Sunday, January 22, 2012

"It’s the Socioeconomic Segregation, Stupid"


In moving beyond No Child Left Behind in ways that are humane, effective, and efficient, we must implement education policies that challenge economic inequality rather than increasing it, which will require an about-face for most politicians on both sides of the aisle of the corporate jet.  One thing that schools can do in this regard is to take seriously the research by James Coleman, which has been ignored or misused since it was published in 1966, just one year after Congressional approval of the first ESEA in 1965.
Coleman’s findings are here summarized by Coleman scholar, Gerald Grant (2009):"Simply put, Coleman found that the achievement of both poor and rich children was depressed by attending a school where most children came from low-income families. More important to the goal of achieving equal educational opportunity, he found that the achievement of poor children was raised by attending a predominantly middle-class school, while the achievement of affluent children in the school was not harmed. This was true even if per-pupil expenditures were the same at both schools. No research over the past forty years has overturned Coleman’s finding . . . (p. 159)." 
Coleman also found that the longer that poor black children were stuck in low SES schools, the lower their achievement moved in comparison to middle class children.
Read it at Common Dreams
On US Education: It’s the Socioeconomic Segregation, Stupid
by Jim Horn
(h/t Rohan Grey via Twitter)

Education is arguably the single most significant economic factor, in that it is the sine qua non of survival and progress, fundamentally influencing everything else. As such it is foundational.

2 comments:

sforst said...

We keep beating our heads against the wall on education and nothing seems to work.

#### Work to complete
Continue the blog page on socioeconomic segregation in schools from the point where it stops.

#### Data supplied

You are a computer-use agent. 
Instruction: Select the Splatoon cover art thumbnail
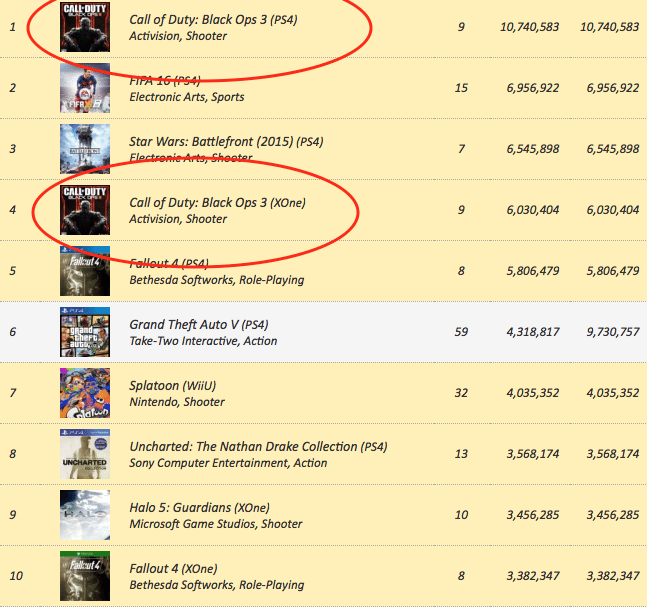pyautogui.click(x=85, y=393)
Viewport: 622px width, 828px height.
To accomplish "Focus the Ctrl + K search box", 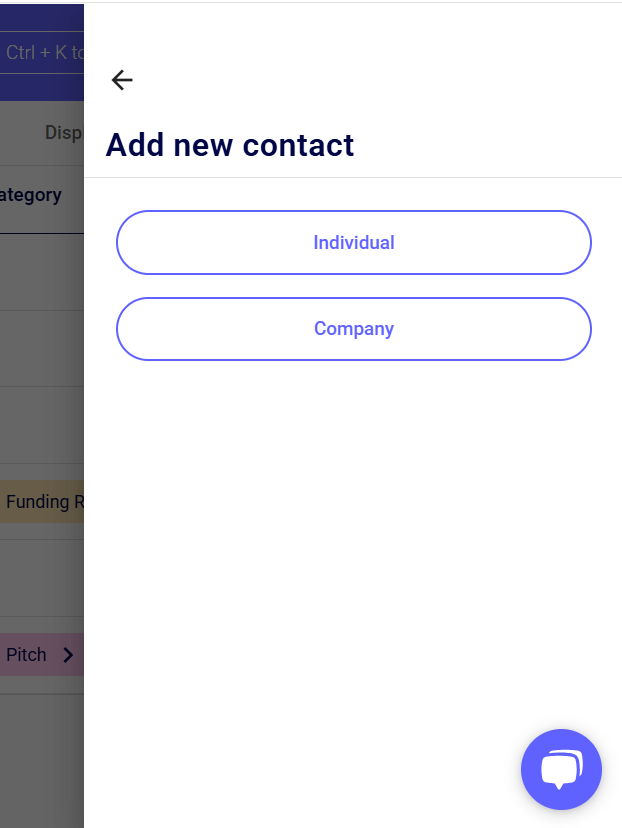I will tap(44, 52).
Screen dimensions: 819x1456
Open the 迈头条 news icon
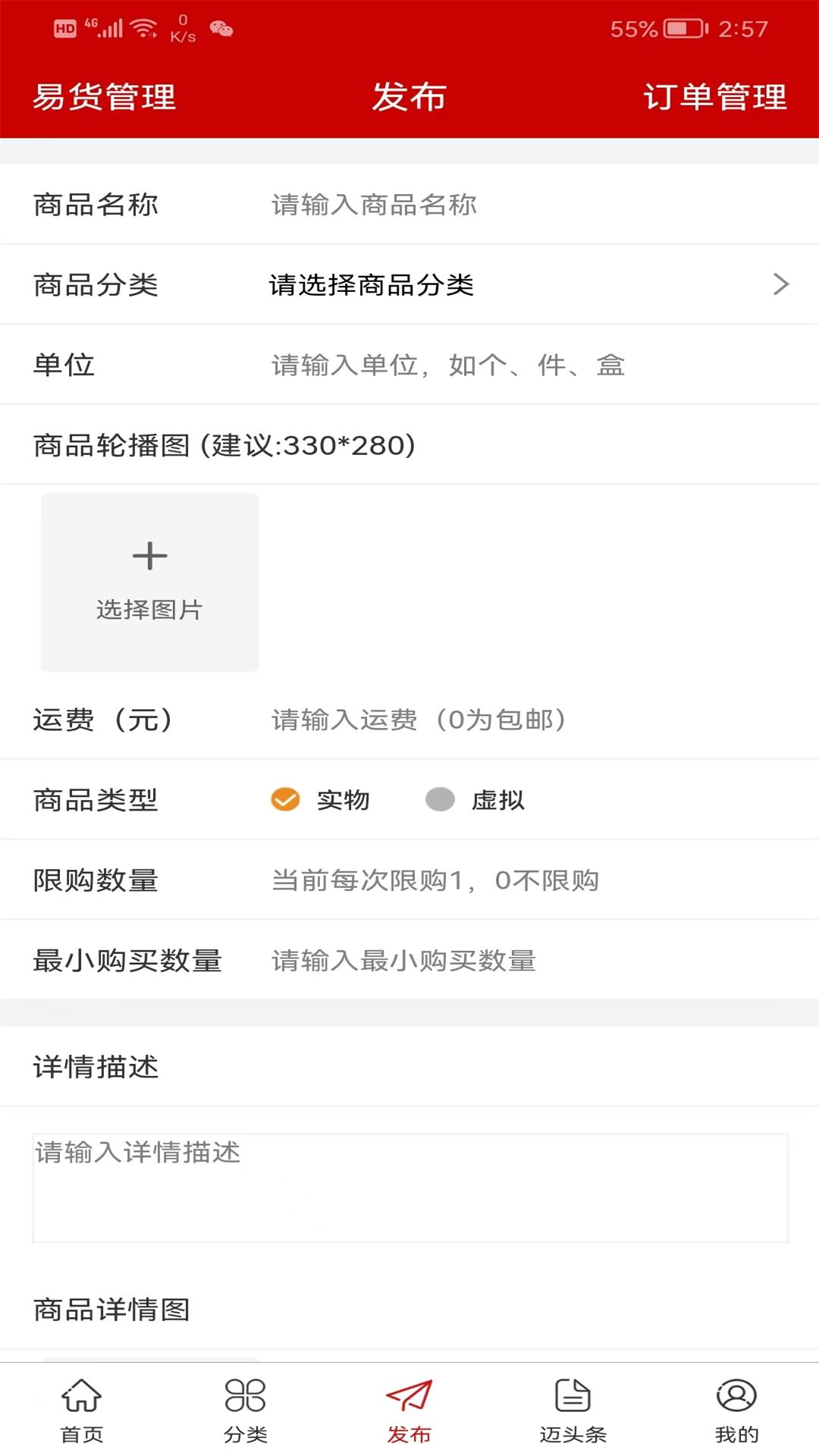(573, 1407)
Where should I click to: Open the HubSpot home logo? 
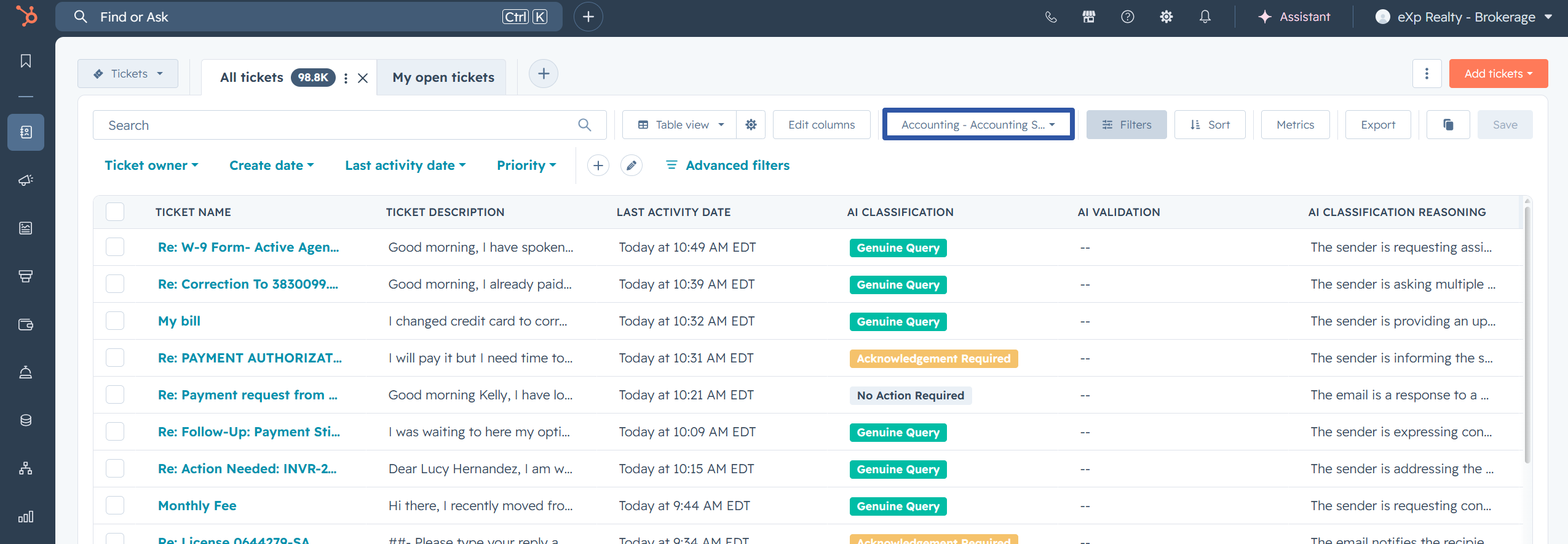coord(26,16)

#### Your response
The problem is mostly the people. IQ is largely heredity. Period, end of most conversations.

Blacks and Latino's will never on mass achieve what other higher IQ races have achieved. Fine, find things that help people be the best they can be, but STOP thinking we can make everyone educated and intelligent.

I struggle every day with my own limitation and I'm so sick of people try to argue that if I just studied more in school, or had a better environment, I could be launching rockets at NASA. NO I CAN'T! We all have limitations, except for the egg heads who think intellectual pursuits are easy because they have 140IQ.

Education should focus on attitude and let people excel to their natural strengths. The only way to truly fix stupid, is genetic engineering....

Tom Hickey said...

Research shows that every normal child is a genius up to about age five. By eighteen, the % of those that continue to excel is minuscule.

This will be continue to be the case if we take a one shoe fits all approach to education instead of culturing the individual genius that everyone has inherently.

This requires a completely different culture to implement. But it is possible.

Read A. S. Neill's Summerhill, for example. It's been done before, and it continues.